Description of problem: Satellite CV publish and promote waits hours for a pulp tasks unassociate_by_criteria for docker repos, in case there are >1M docker tag units stored. The cause is, the unassociate_by_criteria task queries or deletes from units_docker_tag mongo collection units based on filter/query with repo_id and manifest_digest, like: Oct 18 07:20:38 satellite007 mongod.27017[2985]: [conn80] command pulp_database.$cmd command: delete { delete: "units_docker_tag", ordered: true, deletes: [ { q: { repo_id: "1-mycv-library-f2183c89-ff33-4d1f-a80f-545aecf105e9", manifest_digest: "sha256:ab3a77ab3a77ab3a77ab3a77ab3aa0604477deab3a773d7f81a060440cfb81d3" }, limit: 0 } ] } numYields:0 reslen:44 locks:{ Global: { acquireCount: { r: 11753, w: 11753 } }, Database: { acquireCount: { w: 11753 }, acquireWaitCount: { w: 8 }, timeAcquiringMicros: { w: 901 } }, Collection: { acquireCount: { w: 11753 } } } protocol:op_query 2150ms But the mongo has just the default index on this collection: > db.units_docker_tag.getIndices() [ { "v" : 1, "key" : { "_id" : 1 }, "name" : "_id_", "ns" : "pulp_database.units_docker_tag" }, { "v" : 1, "unique" : true, "key" : { "name" : 1, "repo_id" : 1, "schema_version" : 1, "manifest_type" : 1 }, "name" : "name_1_repo_id_1_schema_version_1_manifest_type_1", "ns" : "pulp_database.units_docker_tag", "background" : false } ] > Therefore, to improve performance of those pulp tasks AND consequently of CV publish/promote (that has bigger docker repos), I suggest adding relevant index. Version-Release number of selected component (if applicable): Sat6.5 (applicable to 6.6 as well) How reproducible: 100% Steps to Reproduce: 1. Populate your Satellite with big docker repo(s) with hundreds of thousands of docker tags - such that units_docker_tag collection has 1M-ish records 2. Add a docker repo to a CV and publish/promote the repo 3. Wait.. Actual results: CV publish/promote is expected to take a long time; meanwhile /var/log/messages will have mongo long queries logged like the above one Expected results: CV publish/promote in a reasonable time Additional info: (please ensure the index is present in mongo for pulp2 and in postgres in pulp3, to prevent future performance regression)

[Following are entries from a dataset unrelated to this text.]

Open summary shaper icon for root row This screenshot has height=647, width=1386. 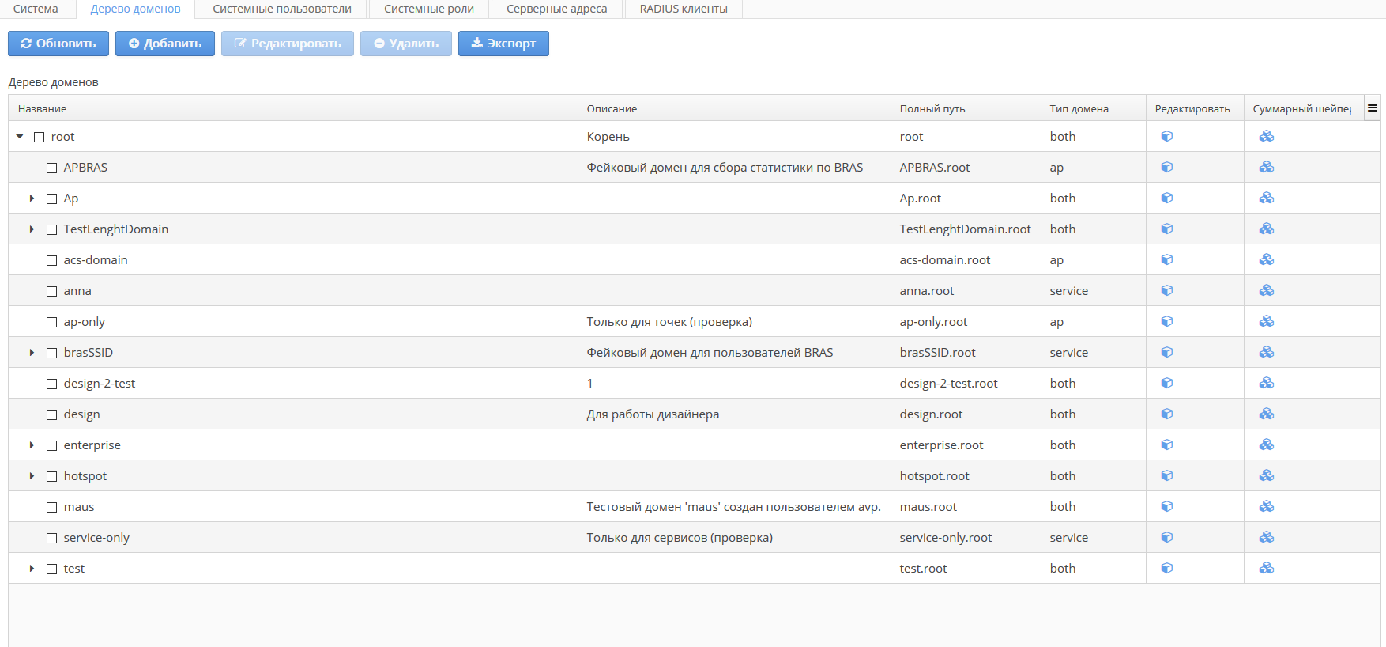point(1266,136)
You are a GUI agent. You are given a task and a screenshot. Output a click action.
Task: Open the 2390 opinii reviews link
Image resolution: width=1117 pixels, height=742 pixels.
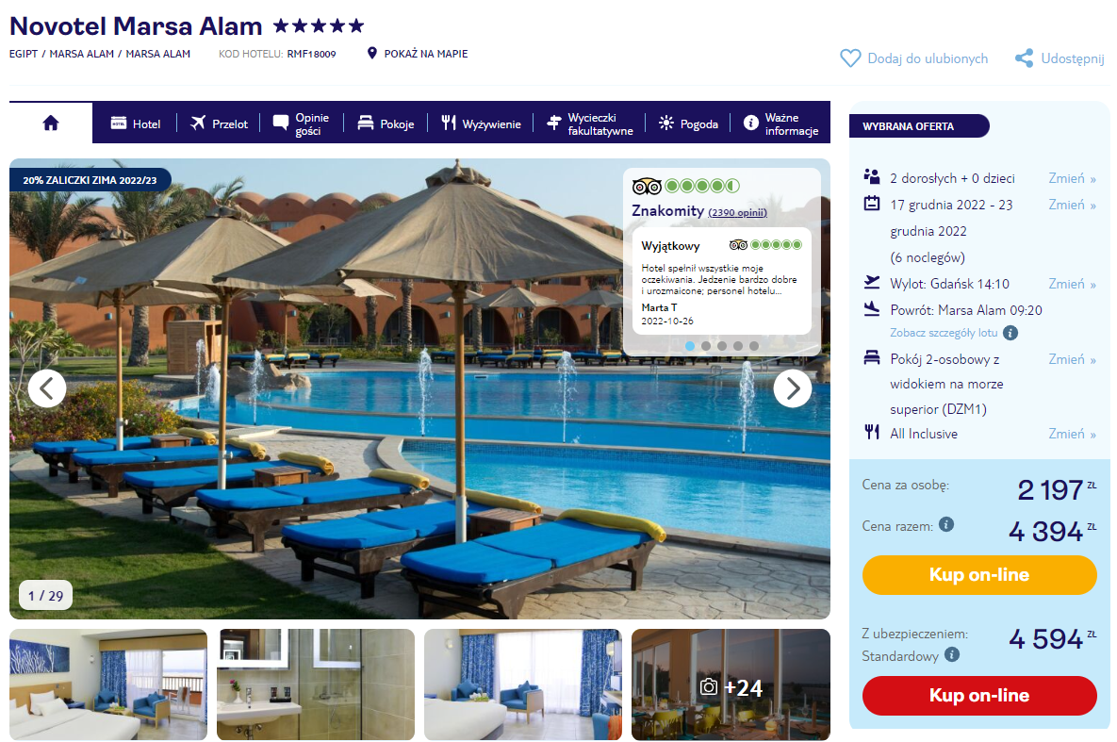point(737,212)
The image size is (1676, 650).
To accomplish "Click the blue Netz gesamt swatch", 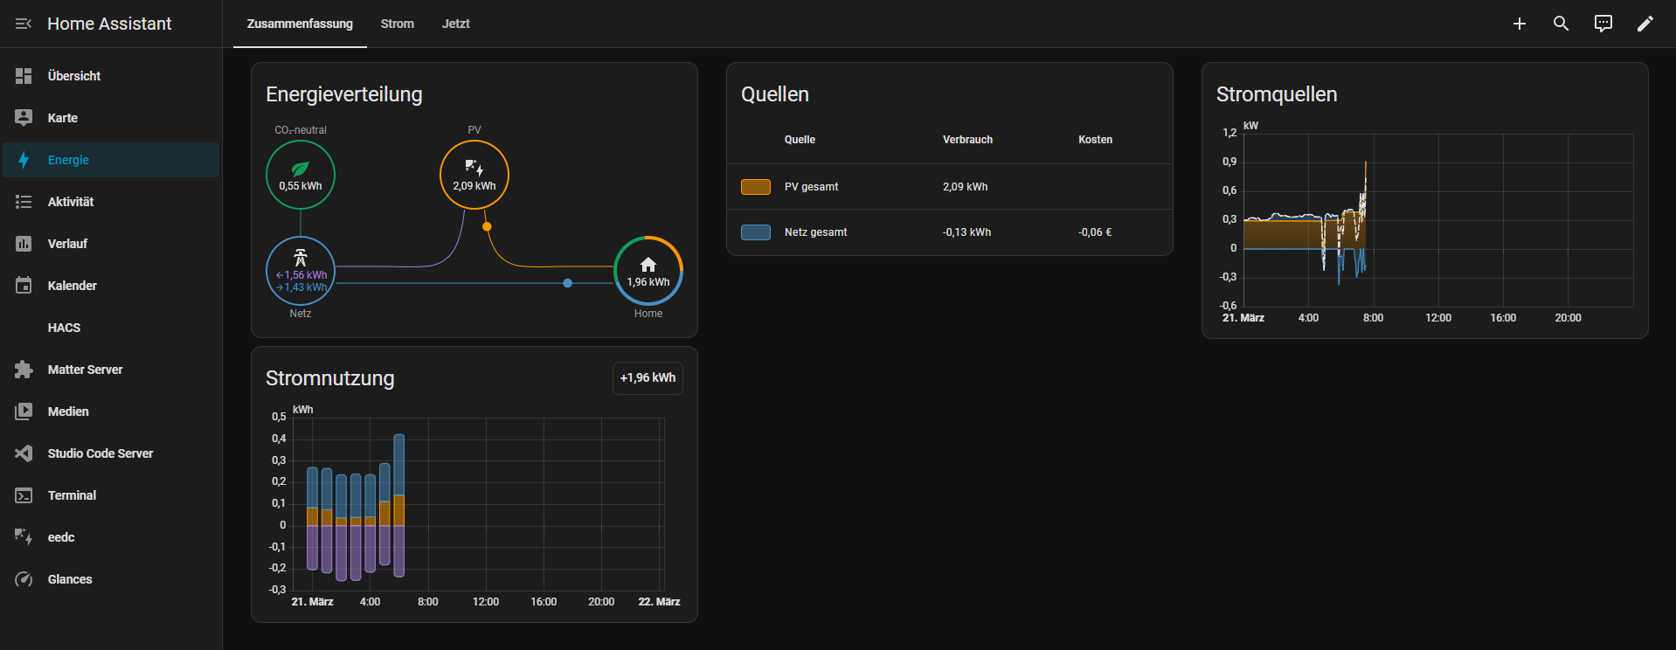I will coord(755,232).
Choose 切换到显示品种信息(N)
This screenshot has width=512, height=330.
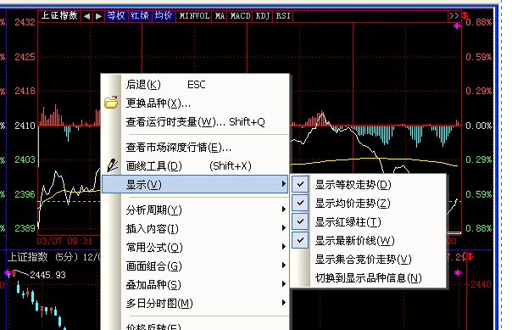(369, 278)
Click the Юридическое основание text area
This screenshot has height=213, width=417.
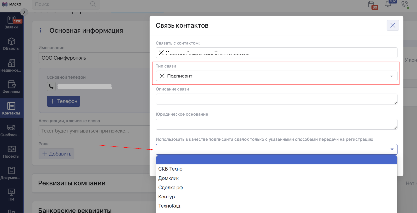click(276, 124)
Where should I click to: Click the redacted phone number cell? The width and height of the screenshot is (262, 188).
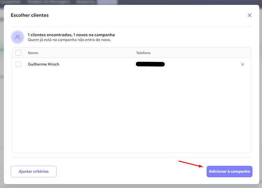(x=150, y=64)
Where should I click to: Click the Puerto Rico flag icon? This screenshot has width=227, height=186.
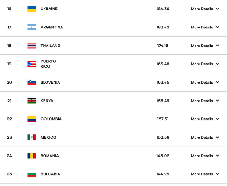coord(32,64)
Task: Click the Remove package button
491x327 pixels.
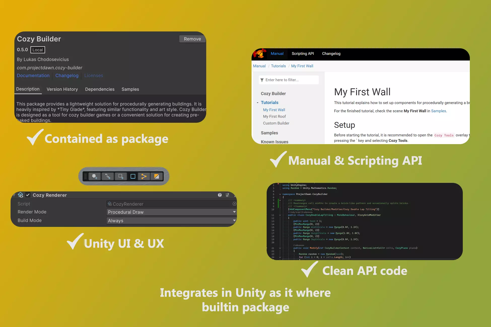Action: [192, 39]
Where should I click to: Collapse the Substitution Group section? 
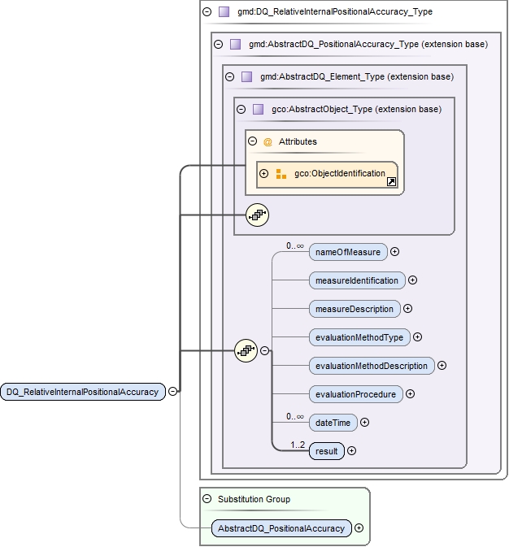pos(207,499)
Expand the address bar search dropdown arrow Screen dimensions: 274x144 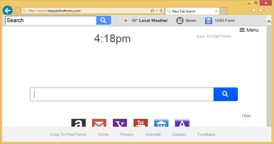coord(157,11)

It would be great if pulp engineering provides a workaround commands how to add index to units_docker_tag collection, based on a pair of attributes repo_id and manifest_digest.
(In reply to Pavel Moravec from comment #2) > It would be great if pulp engineering provides a workaround commands how to > add index to units_docker_tag collection, based on a pair of attributes > repo_id and manifest_digest. Hi Tania, could you please provide this workaround (or fwd needinfo on who knows mongo better)?
As a workaround/improvement: The "Limit Sync Tags" for docker repositories which was released with [0] would improve the situation greatly as you would only sync in the desired tags. [0] https://access.redhat.com/errata/RHSA-2019:1222
Indeed, seems like dup of 1690070, performance much improved after an upgrade to a version with 1690070 fixed. *** This bug has been marked as a duplicate of bug 1690070 ***